Starbucks CEO Defends 'Race Together' Campaign on Race Relations
Campaign calls for baristas to write "race together" on customers' cups.
-- The CEO of Starbucks defended the coffee chain's new campaign to address race relations by asking employees to write "Race Together" on the side of customers' cups to start a dialogue with customers.
Howard Schultz told ABC News today that he wasn't surprised by the backlash aimed at the campaign, calling race relations a "highly emotional issue that divides many people across the country."
"I’m not a black person, but I am deeply affected by what’s going on, and so will our general society if the American promise, the American dream, the aspiration of the country is only available to a select few," he said.
Schultz cited police-involved shootings in Ferguson, Missouri, Cleveland, New York, and Madison, Wisconsin as incidents that "probably are not isolated issues."

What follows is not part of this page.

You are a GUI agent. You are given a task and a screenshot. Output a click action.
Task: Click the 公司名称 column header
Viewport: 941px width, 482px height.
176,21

"This has been going on for quite some time," he said. "The rules of engagement in trying to create change in America is a very difficult thing to do."
The initiative has created quite a stir on social media - so much so that the company's senior vice president of communications temporarily deleted his Twitter account under an avalanche of criticism, saying he felt "personally attacked in a cascade of negativity."
Despite the negative reaction to the campaign, Schultz said it would proceed.
"This is about our conscious and what we believe is right and basically it’s trying to answer the question in the affirmative: how can we use our scale for good?" he said.
ABC News' Jeanette Torres contributed to this story.